■ Exercise requirements
Scan the records below and report how many lines include the string "Follow"; the number alone will do.

[Data extracts Boundary: Start]

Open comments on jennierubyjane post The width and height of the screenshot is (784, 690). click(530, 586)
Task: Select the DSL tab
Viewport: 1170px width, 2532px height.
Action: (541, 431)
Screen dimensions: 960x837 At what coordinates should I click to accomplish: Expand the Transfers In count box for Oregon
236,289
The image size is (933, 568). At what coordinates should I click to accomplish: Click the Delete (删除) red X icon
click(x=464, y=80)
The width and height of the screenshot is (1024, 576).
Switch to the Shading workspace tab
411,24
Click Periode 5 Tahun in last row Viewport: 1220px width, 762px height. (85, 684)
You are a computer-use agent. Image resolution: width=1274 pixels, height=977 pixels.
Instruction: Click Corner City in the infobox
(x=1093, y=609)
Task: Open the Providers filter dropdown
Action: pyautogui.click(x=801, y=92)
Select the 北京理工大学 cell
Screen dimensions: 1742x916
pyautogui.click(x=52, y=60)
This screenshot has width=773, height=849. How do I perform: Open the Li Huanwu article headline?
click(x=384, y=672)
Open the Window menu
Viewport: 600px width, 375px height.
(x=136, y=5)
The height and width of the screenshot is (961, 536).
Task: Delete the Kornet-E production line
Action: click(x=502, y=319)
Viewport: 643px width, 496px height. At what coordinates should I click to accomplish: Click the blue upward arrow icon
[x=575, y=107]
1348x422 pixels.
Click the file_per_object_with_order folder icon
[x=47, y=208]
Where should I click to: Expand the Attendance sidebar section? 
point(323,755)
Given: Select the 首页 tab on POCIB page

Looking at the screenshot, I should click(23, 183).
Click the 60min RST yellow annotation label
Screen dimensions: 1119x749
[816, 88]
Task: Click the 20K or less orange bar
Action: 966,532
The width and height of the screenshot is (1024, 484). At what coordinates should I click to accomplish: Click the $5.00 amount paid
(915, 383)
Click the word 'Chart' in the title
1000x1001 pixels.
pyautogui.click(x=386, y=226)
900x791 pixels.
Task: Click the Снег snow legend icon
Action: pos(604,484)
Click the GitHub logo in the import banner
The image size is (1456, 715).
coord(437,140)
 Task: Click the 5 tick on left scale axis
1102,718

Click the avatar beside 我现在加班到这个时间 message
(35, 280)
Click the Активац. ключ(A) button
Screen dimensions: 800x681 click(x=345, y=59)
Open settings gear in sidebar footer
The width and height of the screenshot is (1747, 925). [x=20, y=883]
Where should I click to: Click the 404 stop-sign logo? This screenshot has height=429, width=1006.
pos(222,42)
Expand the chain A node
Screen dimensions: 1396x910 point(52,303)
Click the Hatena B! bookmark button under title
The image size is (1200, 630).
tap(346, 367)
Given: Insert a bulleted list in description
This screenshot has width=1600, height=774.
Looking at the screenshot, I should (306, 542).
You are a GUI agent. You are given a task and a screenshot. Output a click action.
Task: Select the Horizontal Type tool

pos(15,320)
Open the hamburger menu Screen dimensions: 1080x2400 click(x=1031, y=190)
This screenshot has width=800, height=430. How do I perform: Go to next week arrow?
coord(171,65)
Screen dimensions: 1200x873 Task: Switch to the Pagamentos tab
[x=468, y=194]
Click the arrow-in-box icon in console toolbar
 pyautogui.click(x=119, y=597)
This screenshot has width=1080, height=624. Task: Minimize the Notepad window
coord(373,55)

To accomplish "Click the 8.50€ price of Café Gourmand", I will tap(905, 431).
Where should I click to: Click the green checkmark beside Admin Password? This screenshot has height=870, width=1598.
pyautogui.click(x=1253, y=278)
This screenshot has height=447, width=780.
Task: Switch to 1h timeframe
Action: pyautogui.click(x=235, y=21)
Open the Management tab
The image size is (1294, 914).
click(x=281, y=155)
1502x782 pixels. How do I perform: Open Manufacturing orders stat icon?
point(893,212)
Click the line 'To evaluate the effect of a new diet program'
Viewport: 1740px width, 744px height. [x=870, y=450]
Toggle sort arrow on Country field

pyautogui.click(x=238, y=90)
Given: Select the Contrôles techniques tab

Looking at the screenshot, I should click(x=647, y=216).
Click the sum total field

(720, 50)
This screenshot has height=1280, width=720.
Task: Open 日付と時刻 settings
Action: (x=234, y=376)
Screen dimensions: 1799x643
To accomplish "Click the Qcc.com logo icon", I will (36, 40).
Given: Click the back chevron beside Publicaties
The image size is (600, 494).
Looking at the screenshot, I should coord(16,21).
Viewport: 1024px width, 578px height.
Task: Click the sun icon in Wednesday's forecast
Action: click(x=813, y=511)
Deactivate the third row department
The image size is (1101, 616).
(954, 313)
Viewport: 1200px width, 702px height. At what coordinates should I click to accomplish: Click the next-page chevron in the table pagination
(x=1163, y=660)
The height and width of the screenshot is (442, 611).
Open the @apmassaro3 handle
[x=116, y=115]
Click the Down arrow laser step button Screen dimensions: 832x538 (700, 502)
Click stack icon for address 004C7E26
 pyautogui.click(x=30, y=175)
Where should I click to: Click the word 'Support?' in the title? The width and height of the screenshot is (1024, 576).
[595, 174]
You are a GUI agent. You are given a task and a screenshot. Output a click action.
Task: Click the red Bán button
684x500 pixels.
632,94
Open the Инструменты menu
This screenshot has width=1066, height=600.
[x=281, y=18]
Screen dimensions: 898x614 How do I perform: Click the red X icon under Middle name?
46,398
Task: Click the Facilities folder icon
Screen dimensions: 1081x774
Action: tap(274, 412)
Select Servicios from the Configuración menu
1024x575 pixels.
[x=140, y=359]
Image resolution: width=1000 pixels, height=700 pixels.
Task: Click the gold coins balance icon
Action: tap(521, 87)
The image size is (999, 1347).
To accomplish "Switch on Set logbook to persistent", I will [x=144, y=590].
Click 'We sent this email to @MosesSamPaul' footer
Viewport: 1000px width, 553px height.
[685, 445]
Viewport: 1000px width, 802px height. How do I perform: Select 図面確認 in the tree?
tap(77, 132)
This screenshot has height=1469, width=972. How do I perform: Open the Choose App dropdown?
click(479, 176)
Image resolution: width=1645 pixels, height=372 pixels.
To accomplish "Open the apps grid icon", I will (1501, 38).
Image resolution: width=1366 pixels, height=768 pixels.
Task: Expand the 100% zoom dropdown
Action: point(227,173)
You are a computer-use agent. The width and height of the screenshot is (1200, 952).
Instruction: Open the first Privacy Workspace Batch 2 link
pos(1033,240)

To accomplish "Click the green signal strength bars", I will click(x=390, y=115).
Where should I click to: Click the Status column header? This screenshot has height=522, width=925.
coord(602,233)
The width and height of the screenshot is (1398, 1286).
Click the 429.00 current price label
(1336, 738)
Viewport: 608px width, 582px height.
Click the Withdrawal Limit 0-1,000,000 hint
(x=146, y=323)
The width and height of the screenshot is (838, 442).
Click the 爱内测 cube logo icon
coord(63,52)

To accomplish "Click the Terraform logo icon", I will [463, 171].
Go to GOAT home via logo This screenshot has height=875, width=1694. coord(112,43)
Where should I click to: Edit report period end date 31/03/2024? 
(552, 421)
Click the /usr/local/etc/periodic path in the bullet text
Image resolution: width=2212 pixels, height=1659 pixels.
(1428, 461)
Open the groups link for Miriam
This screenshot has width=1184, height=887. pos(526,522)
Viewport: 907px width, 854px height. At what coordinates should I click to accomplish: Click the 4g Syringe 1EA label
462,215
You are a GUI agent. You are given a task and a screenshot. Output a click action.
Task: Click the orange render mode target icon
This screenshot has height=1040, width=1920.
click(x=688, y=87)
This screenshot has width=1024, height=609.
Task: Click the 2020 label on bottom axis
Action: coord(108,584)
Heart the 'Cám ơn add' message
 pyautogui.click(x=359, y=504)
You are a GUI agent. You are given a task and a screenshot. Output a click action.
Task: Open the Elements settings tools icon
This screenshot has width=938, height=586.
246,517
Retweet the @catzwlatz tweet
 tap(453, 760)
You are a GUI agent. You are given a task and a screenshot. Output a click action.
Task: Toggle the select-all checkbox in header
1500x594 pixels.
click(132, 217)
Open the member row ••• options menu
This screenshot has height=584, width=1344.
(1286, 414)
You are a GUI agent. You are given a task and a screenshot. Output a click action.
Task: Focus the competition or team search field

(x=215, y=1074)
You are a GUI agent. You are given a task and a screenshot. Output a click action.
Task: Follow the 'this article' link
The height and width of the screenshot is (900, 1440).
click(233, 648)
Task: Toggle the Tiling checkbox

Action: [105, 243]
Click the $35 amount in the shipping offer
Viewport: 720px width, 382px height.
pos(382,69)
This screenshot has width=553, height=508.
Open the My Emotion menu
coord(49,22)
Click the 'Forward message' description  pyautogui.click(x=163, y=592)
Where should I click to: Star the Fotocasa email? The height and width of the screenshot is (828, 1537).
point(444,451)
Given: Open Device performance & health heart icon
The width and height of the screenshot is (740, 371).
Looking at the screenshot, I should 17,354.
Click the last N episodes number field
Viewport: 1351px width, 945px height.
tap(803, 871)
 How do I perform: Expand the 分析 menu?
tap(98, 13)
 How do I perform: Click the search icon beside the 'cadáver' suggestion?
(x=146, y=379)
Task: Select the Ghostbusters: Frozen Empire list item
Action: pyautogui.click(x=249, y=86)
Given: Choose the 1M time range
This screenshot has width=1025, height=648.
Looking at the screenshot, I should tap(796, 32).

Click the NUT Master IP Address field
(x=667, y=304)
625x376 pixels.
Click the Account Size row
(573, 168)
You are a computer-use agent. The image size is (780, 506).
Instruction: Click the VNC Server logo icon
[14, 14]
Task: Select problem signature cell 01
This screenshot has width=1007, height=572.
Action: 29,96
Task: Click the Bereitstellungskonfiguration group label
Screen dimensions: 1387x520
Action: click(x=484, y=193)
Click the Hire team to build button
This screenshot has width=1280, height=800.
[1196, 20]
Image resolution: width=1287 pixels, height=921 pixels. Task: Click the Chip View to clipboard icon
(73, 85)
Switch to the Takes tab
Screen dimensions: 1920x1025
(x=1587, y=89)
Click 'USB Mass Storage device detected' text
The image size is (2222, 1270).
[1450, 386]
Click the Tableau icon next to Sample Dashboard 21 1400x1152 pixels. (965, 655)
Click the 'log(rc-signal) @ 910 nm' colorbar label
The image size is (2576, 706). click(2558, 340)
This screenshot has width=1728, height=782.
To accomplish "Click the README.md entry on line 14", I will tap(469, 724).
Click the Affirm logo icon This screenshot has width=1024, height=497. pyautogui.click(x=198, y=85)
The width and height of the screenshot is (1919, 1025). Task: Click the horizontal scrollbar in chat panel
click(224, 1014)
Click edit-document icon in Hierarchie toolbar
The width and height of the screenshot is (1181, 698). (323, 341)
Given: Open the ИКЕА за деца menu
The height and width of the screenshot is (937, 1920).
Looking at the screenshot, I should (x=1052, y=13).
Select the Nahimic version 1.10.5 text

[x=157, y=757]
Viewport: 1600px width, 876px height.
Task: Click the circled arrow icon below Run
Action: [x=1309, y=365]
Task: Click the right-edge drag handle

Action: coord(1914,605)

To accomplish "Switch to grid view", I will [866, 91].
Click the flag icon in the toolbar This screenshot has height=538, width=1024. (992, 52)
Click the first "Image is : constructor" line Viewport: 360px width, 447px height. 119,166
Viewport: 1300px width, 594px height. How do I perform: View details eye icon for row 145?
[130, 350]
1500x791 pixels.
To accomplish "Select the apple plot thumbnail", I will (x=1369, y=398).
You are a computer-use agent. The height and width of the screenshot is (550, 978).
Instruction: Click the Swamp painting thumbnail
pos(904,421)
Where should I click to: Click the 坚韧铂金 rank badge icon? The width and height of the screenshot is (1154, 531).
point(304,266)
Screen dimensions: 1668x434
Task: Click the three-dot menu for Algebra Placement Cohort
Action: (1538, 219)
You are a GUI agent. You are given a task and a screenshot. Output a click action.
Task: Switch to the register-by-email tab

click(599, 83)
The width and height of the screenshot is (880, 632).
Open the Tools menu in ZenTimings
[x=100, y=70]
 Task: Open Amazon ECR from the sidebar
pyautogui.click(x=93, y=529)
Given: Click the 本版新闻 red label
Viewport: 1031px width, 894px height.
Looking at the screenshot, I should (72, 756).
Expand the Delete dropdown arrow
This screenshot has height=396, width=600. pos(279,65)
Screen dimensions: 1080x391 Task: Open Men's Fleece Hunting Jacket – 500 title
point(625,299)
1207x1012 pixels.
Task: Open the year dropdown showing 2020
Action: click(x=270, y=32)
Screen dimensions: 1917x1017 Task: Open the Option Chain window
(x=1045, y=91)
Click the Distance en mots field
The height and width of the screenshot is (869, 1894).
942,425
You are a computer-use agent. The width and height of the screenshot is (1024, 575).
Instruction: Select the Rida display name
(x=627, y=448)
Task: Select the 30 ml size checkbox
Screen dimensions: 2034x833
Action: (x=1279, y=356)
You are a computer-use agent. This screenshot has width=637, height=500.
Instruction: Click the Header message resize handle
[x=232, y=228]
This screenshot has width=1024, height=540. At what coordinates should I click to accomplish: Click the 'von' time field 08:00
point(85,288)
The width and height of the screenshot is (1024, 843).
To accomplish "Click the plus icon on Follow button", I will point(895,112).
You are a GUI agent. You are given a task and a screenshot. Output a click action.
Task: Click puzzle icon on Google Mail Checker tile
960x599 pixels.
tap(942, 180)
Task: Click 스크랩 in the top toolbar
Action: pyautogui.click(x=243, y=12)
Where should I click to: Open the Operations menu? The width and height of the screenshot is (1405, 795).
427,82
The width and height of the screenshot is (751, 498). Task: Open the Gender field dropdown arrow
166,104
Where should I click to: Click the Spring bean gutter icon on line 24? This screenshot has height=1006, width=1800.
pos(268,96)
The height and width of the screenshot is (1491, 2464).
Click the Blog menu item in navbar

[Data extracts Boundary: End]

■ Task answer
2